Mediziner geben „keine Entwarnung“
„Die aktuellen Daten geben weiterhin Anlass zu Sorge“, sagt Prof. Dr. med. Christoph U. Correll, Direktor der Klinik für Psychiatrie, Psychosomatik und Psychotherapie des Kindes- und Jugendalters an der Berliner Charité. „Wir sehen eine Stabilisierung der Neuerkrankungsraten bei psychischen Erkrankungen auf einem hohen Niveau. Von einer Normalisierung der Lage kann keine Rede sein. Es gibt keine Entwarnung. Auch wenn die Zahlen rückläufig sind: Wir befinden uns immer noch in einer Mental-Health-Pandemie. Und jugendliche Mädchen tragen die sichtbar größte Last.“

„Die Ergebnisse sind sehr beunruhigend“, so Dr. Thomas Fischbach, ehemaliger Präsident des Berufsverbands der Kinder- und Jugendärzt*innen e. V. (BVKJ). „Dass die Neuerkrankungsraten leicht sinken, ist kein Grund für eine Entwarnung, da die Prävalenzen gegenüber 2019 immer noch sehr hoch sind. Insbesondere die zunehmende Komorbidität bei Depressionen und Angststörungen sowie der signifikante Trend zur Chronifizierung sorgen mich, denn dies lässt die Hoffnung schwinden, dass die Probleme zumindest in absehbarer Zeit von selbst wieder verschwinden werden. Die Politik sollte sich diese Erkenntnisse für die Zukunft zu Herzen nehmen, damit im Falle eines ähnlichen Geschehens nicht erneut die gleichen Fehler begangen werden. Großen Handlungsbedarf sehe ich bei Hilfsangeboten für psychisch kranke Jugendliche – damit meine ich nicht nur die medizinische Versorgung, sondern auch beispielsweise pädagogische Maßnahmen.“

Gender Gap: Unterschiedliche Entwicklungen bei Mädchen und Jungen
Die DAK-Auswertung zeigt, dass Mädchen und Jungen im Saarland unterschiedlich stark psychisch belastet sind. Im Jugendalter ist dieser Gender Gap besonders ausgeprägt: So sind die Behandlungszahlen bei jugendlichen psychischen Erkrankungen und Verhaltensstörungen 2022 im Saarland im Vergleich zu 2021 insgesamt leicht rückläufig. 2022 erhielten zwei Prozent weniger jugendliche Mädchen eine Neu-Diagnose in diesem Bereich als 2021. Mit Blick auf die Situation vor der Corona-Pandemie lagen die Behandlungszahlen im vergangenen Jahr weiterhin auf einem hohen Niveau. Hier gab es 2022 im Vergleich zum Vor-Corona-Jahr 2019 lediglich ein leichtes Minus von einem Prozent. Insgesamt wurde 2022 bei rund 1.300 jugendlichen Mädchen aus dem Saarland eine psychische Erkrankung oder Verhaltensstörung neu diagnostiziert.

Vorliegende Zeilen:
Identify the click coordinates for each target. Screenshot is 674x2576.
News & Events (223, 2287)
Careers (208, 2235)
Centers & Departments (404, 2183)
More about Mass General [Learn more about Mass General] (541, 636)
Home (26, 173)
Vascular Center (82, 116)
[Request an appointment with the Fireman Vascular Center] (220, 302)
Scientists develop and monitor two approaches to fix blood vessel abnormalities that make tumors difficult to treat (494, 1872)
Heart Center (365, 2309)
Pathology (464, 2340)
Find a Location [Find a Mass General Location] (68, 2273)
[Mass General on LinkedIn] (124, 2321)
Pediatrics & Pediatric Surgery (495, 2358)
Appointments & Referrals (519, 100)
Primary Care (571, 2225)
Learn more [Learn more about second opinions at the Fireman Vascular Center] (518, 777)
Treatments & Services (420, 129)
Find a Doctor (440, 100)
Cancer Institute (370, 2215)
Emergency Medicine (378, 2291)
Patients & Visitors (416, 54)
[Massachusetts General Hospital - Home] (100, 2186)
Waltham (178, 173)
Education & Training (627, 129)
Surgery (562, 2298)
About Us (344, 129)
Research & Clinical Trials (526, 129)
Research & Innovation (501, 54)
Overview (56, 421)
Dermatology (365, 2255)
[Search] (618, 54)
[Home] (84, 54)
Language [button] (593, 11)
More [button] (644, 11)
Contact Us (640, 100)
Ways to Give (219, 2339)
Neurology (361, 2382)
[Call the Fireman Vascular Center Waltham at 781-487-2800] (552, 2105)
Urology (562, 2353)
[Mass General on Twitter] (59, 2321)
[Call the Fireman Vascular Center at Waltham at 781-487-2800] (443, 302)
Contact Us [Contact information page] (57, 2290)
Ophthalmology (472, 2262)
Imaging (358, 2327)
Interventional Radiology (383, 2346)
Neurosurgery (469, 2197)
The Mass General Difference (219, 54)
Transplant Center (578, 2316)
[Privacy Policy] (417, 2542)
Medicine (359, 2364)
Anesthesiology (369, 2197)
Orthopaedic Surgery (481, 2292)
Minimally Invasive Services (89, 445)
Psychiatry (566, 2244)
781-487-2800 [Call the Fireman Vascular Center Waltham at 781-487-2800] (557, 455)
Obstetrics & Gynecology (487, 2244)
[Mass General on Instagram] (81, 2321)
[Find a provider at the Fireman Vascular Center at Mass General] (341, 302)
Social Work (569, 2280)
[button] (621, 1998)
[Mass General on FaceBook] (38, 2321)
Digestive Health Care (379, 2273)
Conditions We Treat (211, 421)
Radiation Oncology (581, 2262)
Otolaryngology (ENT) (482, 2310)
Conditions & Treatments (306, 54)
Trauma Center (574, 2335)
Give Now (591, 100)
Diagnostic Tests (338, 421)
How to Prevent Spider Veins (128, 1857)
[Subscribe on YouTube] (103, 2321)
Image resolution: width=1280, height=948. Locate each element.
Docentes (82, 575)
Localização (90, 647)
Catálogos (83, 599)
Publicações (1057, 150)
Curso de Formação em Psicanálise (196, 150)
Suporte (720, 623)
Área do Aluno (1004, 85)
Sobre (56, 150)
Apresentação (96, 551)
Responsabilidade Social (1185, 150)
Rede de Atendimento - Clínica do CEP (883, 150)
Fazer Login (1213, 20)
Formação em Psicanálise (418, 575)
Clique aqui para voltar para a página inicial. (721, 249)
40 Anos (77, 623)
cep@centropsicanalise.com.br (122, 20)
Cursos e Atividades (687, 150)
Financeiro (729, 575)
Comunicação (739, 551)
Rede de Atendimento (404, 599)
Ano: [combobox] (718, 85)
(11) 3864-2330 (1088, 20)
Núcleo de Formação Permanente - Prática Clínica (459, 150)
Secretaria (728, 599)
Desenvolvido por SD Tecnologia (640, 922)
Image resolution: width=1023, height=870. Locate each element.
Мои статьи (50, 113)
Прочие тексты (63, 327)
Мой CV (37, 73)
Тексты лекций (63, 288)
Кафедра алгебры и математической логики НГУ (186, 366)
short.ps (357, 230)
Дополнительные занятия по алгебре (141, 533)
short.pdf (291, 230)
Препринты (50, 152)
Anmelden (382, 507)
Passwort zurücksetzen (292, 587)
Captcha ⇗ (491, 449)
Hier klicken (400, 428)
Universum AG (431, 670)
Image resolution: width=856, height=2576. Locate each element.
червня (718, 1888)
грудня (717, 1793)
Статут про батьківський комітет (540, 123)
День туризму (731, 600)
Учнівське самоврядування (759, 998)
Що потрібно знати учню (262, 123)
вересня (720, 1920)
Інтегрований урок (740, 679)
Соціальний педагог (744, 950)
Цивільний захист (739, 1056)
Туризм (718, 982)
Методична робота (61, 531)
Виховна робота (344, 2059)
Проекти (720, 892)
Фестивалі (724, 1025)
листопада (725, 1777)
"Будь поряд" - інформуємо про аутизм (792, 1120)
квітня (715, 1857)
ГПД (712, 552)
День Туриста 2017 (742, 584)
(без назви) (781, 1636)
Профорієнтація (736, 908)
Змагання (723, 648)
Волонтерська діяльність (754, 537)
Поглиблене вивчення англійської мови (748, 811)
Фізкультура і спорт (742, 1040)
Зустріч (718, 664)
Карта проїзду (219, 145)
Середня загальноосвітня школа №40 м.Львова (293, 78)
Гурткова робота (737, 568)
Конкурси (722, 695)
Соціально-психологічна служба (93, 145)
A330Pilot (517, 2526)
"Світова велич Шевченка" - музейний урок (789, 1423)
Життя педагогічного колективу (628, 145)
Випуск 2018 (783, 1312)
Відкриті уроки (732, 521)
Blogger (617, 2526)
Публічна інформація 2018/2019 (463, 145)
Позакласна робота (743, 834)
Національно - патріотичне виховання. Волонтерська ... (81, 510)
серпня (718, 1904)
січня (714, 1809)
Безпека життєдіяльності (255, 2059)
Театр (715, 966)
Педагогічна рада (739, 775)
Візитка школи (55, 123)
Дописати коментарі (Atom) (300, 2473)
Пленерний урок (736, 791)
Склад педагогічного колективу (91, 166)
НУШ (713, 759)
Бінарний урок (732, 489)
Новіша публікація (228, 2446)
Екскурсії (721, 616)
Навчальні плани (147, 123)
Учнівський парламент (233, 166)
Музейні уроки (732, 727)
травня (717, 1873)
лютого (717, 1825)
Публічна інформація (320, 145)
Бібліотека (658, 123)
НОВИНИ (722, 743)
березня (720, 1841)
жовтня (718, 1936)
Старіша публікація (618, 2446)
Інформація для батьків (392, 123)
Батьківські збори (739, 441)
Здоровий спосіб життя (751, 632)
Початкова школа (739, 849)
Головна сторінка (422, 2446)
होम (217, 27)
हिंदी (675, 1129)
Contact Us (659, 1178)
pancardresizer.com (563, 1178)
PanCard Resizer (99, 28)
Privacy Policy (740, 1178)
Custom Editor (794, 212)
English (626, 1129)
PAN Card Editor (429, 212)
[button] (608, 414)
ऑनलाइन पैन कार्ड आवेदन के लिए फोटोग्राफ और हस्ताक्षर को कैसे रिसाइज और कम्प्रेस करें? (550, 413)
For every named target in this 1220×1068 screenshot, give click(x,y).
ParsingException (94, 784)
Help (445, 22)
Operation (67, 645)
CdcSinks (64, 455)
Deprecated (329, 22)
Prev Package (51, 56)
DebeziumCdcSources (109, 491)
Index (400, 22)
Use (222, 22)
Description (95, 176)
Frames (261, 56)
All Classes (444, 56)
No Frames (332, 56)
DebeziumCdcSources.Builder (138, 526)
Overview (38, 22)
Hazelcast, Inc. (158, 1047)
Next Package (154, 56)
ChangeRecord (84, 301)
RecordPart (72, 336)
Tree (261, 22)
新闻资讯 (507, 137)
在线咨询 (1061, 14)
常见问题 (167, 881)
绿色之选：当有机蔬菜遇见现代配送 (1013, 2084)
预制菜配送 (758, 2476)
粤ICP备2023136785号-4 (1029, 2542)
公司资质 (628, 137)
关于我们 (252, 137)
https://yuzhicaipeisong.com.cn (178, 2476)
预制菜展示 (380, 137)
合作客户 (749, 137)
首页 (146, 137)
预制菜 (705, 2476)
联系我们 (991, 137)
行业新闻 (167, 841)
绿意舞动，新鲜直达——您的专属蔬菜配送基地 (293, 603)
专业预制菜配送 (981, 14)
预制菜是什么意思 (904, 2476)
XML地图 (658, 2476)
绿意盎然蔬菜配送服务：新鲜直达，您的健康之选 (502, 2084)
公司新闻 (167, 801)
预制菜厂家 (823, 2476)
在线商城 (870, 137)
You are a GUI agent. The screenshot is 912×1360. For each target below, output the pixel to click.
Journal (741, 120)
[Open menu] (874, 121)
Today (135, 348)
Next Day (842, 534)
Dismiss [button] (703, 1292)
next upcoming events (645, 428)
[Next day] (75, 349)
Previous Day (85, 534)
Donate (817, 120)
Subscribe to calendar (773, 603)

Teilaufgaben:
1) Stimmen diese Aussagen mit dem Textauszug überein? (a) Laut Correll haben sich die Neuerkrankungsraten bei psychischen Erkrankungen auf einem hohen Niveau stabilisiert. (b) Thomas Fischbach ist der amtierende Präsident des BVKJ. (c) 2022 erhielten im Saarland zwei Prozent mehr jugendliche Mädchen eine Neu-Diagnose als 2021. Antworte jeweils mit Ja oder Nein und zitiere die entscheidenden Worte wörtlich.
2) Wiederhole den Abschnitt des Textauszugs, der bei „Gender Gap: Unterschiedliche“ beginnt und bei „Verhaltensstörung neu diagnostiziert.“ endet, Wort für Wort.

Lösungen:
1)
(a) Ja: „Wir sehen eine Stabilisierung der Neuerkrankungsraten bei psychischen Erkrankungen auf einem hohen Niveau.“
(b) Nein: „ehemaliger Präsident des Berufsverbands der Kinder- und Jugendärzt*innen e. V. (BVKJ)“
(c) Nein: „2022 erhielten zwei Prozent weniger jugendliche Mädchen eine Neu-Diagnose in diesem Bereich als 2021.“

2)
Gender Gap: Unterschiedliche Entwicklungen bei Mädchen und Jungen
Die DAK-Auswertung zeigt, dass Mädchen und Jungen im Saarland unterschiedlich stark psychisch belastet sind. Im Jugendalter ist dieser Gender Gap besonders ausgeprägt: So sind die Behandlungszahlen bei jugendlichen psychischen Erkrankungen und Verhaltensstörungen 2022 im Saarland im Vergleich zu 2021 insgesamt leicht rückläufig. 2022 erhielten zwei Prozent weniger jugendliche Mädchen eine Neu-Diagnose in diesem Bereich als 2021. Mit Blick auf die Situation vor der Corona-Pandemie lagen die Behandlungszahlen im vergangenen Jahr weiterhin auf einem hohen Niveau. Hier gab es 2022 im Vergleich zum Vor-Corona-Jahr 2019 lediglich ein leichtes Minus von einem Prozent. Insgesamt wurde 2022 bei rund 1.300 jugendlichen Mädchen aus dem Saarland eine psychische Erkrankung oder Verhaltensstörung neu diagnostiziert.